• _Recorded data_:
= = = = =

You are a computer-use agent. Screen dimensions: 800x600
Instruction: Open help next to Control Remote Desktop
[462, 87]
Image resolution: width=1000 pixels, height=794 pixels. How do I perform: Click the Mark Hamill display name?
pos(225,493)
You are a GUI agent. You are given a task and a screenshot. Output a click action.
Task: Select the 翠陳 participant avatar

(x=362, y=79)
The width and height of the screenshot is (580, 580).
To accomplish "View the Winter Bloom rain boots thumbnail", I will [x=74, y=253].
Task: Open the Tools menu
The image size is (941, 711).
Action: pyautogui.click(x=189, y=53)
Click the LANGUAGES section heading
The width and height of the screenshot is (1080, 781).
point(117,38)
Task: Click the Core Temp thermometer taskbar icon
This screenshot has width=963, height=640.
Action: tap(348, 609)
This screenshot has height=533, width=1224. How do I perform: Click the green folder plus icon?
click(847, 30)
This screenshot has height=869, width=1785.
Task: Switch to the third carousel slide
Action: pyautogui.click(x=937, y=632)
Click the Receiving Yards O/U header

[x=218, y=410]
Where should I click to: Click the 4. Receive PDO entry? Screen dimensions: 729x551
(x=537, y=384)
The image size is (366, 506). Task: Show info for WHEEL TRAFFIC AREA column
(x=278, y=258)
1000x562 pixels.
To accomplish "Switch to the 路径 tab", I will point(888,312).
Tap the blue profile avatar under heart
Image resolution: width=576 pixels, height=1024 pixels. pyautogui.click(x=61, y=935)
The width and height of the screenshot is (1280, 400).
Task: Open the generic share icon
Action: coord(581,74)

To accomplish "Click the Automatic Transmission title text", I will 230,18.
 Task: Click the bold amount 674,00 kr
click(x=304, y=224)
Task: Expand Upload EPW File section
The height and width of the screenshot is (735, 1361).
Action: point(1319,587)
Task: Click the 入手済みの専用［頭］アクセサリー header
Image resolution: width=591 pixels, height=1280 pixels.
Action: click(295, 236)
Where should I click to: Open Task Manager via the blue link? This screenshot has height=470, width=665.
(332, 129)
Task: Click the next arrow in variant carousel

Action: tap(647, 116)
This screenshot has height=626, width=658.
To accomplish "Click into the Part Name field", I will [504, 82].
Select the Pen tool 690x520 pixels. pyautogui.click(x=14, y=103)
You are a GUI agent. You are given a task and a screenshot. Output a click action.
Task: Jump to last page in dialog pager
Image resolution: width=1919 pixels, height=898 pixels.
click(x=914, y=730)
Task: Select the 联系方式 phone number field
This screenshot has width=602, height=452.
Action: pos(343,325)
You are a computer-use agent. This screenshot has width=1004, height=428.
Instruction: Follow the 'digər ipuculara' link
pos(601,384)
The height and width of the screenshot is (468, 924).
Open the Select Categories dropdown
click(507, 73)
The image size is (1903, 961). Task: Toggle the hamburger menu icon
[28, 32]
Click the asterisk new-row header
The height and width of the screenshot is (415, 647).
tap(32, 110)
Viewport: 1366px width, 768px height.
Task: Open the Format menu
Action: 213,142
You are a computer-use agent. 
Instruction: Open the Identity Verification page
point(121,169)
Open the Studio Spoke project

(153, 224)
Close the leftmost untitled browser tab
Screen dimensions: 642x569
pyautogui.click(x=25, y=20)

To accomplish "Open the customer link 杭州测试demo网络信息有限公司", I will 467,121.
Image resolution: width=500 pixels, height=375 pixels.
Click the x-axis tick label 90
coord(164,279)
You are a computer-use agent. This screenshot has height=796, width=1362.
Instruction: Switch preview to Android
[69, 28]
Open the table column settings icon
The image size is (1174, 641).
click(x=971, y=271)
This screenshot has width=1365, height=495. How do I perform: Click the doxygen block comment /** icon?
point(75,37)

= = = = =

• _Work order_: Which lines above carry the string "computer"? Copy those lines.

• _Exercise answer_:
You are a computer-use agent. Screen dimensions: 800x600
You are a computer-use agent. This screenshot has width=1004, height=428.
You are a computer-use agent. 
You are a computer-use agent. This screenshot has height=796, width=1362.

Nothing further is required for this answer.